Task to complete
Copying nothing before it, reproduce the line that holds "Viewport: 382px width, 336px height." and every line after it in the data, exactly.

(Items listed in a dataset)
*****
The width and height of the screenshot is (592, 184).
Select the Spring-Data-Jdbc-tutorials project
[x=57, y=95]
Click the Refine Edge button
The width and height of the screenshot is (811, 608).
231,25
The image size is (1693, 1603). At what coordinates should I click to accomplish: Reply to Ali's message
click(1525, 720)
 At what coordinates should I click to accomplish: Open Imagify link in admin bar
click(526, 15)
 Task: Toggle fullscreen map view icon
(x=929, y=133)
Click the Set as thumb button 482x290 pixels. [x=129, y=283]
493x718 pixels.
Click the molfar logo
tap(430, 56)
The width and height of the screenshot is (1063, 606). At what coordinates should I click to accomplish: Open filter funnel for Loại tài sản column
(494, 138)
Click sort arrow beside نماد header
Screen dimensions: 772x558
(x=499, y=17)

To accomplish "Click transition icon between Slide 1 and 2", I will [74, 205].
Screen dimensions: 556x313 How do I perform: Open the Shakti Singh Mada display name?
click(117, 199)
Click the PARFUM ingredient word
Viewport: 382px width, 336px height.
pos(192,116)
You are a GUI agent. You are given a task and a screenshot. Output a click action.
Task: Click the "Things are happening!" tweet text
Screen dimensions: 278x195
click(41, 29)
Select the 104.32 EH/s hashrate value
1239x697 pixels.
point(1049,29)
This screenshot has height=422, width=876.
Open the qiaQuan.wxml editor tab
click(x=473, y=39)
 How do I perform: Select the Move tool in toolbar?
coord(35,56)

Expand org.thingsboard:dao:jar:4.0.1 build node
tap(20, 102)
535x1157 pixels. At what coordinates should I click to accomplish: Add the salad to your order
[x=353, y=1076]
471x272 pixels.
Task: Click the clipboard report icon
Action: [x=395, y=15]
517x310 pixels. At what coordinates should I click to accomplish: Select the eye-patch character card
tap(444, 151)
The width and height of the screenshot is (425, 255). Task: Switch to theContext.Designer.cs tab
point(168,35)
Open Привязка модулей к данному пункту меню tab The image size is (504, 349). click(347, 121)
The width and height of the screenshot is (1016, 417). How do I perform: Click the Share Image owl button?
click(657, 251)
*****
Exercise result
Viewport: 382px width, 336px height.
pos(192,116)
You are a GUI agent. You are given a task and a screenshot. Output a click action.
Task: Click the "Things are happening!" tweet text
Screen dimensions: 278x195
click(41, 29)
Select the 104.32 EH/s hashrate value
1239x697 pixels.
point(1049,29)
This screenshot has height=422, width=876.
Open the qiaQuan.wxml editor tab
click(x=473, y=39)
 How do I perform: Select the Move tool in toolbar?
coord(35,56)

Expand org.thingsboard:dao:jar:4.0.1 build node
tap(20, 102)
535x1157 pixels. At what coordinates should I click to accomplish: Add the salad to your order
[x=353, y=1076]
471x272 pixels.
Task: Click the clipboard report icon
Action: [x=395, y=15]
517x310 pixels. At what coordinates should I click to accomplish: Select the eye-patch character card
tap(444, 151)
The width and height of the screenshot is (425, 255). Task: Switch to theContext.Designer.cs tab
point(168,35)
Open Привязка модулей к данному пункту меню tab The image size is (504, 349). click(347, 121)
The width and height of the screenshot is (1016, 417). How do I perform: Click the Share Image owl button?
click(657, 251)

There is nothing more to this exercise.